## Exercise
Put each line of the records below into a Markdown table with the columns "Row" and "Line", numbering the rows in order and skipping blank lines.

## Data for this exercise
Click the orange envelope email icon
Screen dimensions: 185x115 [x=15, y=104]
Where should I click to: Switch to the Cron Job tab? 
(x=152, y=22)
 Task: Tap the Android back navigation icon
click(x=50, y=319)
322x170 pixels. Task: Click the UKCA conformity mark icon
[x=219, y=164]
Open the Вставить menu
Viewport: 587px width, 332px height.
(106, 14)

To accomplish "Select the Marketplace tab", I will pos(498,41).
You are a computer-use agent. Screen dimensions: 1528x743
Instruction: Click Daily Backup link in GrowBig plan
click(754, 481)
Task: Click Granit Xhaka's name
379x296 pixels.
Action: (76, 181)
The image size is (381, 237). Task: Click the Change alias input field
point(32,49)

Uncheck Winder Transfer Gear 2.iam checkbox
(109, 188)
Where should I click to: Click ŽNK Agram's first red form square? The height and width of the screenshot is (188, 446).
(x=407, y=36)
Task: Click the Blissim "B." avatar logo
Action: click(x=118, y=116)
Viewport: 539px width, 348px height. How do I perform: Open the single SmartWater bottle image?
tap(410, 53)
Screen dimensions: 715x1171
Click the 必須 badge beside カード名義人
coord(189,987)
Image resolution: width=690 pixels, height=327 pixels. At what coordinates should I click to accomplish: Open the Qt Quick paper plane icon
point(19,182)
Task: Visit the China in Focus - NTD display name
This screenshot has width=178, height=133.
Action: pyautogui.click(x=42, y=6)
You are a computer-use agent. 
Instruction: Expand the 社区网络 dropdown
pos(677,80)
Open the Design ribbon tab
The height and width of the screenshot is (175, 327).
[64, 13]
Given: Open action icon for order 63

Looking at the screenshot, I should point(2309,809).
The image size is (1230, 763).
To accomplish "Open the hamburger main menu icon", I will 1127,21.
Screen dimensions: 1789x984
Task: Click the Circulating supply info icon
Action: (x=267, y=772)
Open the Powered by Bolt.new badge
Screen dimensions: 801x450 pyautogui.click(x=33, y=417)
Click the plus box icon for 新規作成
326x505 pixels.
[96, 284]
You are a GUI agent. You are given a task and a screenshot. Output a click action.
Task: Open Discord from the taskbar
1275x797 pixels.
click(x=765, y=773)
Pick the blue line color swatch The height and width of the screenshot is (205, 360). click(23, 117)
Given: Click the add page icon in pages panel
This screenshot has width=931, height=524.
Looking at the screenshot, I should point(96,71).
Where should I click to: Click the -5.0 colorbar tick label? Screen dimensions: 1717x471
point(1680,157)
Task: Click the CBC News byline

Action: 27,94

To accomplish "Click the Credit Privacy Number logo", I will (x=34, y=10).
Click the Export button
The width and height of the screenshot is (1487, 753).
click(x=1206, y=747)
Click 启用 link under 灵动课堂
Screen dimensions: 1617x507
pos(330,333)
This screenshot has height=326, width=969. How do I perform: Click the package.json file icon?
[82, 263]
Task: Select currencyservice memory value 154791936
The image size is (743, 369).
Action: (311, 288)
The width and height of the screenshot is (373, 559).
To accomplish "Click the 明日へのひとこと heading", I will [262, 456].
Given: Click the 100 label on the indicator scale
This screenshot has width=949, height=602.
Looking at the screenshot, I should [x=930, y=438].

## Result of the task
| Row | Line |
|---|---|
| 1 | Click the orange envelope email icon |
| 2 | Screen dimensions: 185x115 [x=15, y=104] |
| 3 | Where should I click to: Switch to the Cron Job tab?  |
| 4 | (x=152, y=22) |
| 5 |  Task: Tap the Android back navigation icon |
| 6 | click(x=50, y=319) |
| 7 | 322x170 pixels. Task: Click the UKCA conformity mark icon |
| 8 | [x=219, y=164] |
| 9 | Open the Вставить menu |
| 10 | Viewport: 587px width, 332px height. |
| 11 | (106, 14) |
| 12 | To accomplish "Select the Marketplace tab", I will pos(498,41). |
| 13 | You are a computer-use agent. Screen dimensions: 1528x743 |
| 14 | Instruction: Click Daily Backup link in GrowBig plan |
| 15 | click(754, 481) |
| 16 | Task: Click Granit Xhaka's name |
| 17 | 379x296 pixels. |
| 18 | Action: (76, 181) |
| 19 | The image size is (381, 237). Task: Click the Change alias input field |
| 20 | point(32,49) |
| 21 | Uncheck Winder Transfer Gear 2.iam checkbox |
| 22 | (109, 188) |
| 23 | Where should I click to: Click ŽNK Agram's first red form square? The height and width of the screenshot is (188, 446). |
| 24 | (x=407, y=36) |
| 25 | Task: Click the Blissim "B." avatar logo |
| 26 | Action: click(x=118, y=116) |
| 27 | Viewport: 539px width, 348px height. How do I perform: Open the single SmartWater bottle image? |
| 28 | tap(410, 53) |
| 29 | Screen dimensions: 715x1171 |
| 30 | Click the 必須 badge beside カード名義人 |
| 31 | coord(189,987) |
| 32 | Image resolution: width=690 pixels, height=327 pixels. At what coordinates should I click to accomplish: Open the Qt Quick paper plane icon |
| 33 | point(19,182) |
| 34 | Task: Visit the China in Focus - NTD display name |
| 35 | This screenshot has width=178, height=133. |
| 36 | Action: pyautogui.click(x=42, y=6) |
| 37 | You are a computer-use agent.  |
| 38 | Instruction: Expand the 社区网络 dropdown |
| 39 | pos(677,80) |
| 40 | Open the Design ribbon tab |
| 41 | The height and width of the screenshot is (175, 327). |
| 42 | [64, 13] |
| 43 | Given: Open action icon for order 63 |
| 44 | Looking at the screenshot, I should point(2309,809). |
| 45 | The image size is (1230, 763). |
| 46 | To accomplish "Open the hamburger main menu icon", I will 1127,21. |
| 47 | Screen dimensions: 1789x984 |
| 48 | Task: Click the Circulating supply info icon |
| 49 | Action: (x=267, y=772) |
| 50 | Open the Powered by Bolt.new badge |
| 51 | Screen dimensions: 801x450 pyautogui.click(x=33, y=417) |
| 52 | Click the plus box icon for 新規作成 |
| 53 | 326x505 pixels. |
| 54 | [96, 284] |
| 55 | You are a GUI agent. You are given a task and a screenshot. Output a click action. |
| 56 | Task: Open Discord from the taskbar |
| 57 | 1275x797 pixels. |
| 58 | click(x=765, y=773) |
| 59 | Pick the blue line color swatch The height and width of the screenshot is (205, 360). click(23, 117) |
| 60 | Given: Click the add page icon in pages panel |
| 61 | This screenshot has width=931, height=524. |
| 62 | Looking at the screenshot, I should point(96,71). |
| 63 | Where should I click to: Click the -5.0 colorbar tick label? Screen dimensions: 1717x471 |
| 64 | point(1680,157) |
| 65 | Task: Click the CBC News byline |
| 66 | Action: 27,94 |
| 67 | To accomplish "Click the Credit Privacy Number logo", I will (x=34, y=10). |
| 68 | Click the Export button |
| 69 | The width and height of the screenshot is (1487, 753). |
| 70 | click(x=1206, y=747) |
| 71 | Click 启用 link under 灵动课堂 |
| 72 | Screen dimensions: 1617x507 |
| 73 | pos(330,333) |
| 74 | This screenshot has height=326, width=969. How do I perform: Click the package.json file icon? |
| 75 | [82, 263] |
| 76 | Task: Select currencyservice memory value 154791936 |
| 77 | The image size is (743, 369). |
| 78 | Action: (311, 288) |
| 79 | The width and height of the screenshot is (373, 559). |
| 80 | To accomplish "Click the 明日へのひとこと heading", I will [262, 456]. |
| 81 | Given: Click the 100 label on the indicator scale |
| 82 | This screenshot has width=949, height=602. |
| 83 | Looking at the screenshot, I should [x=930, y=438]. |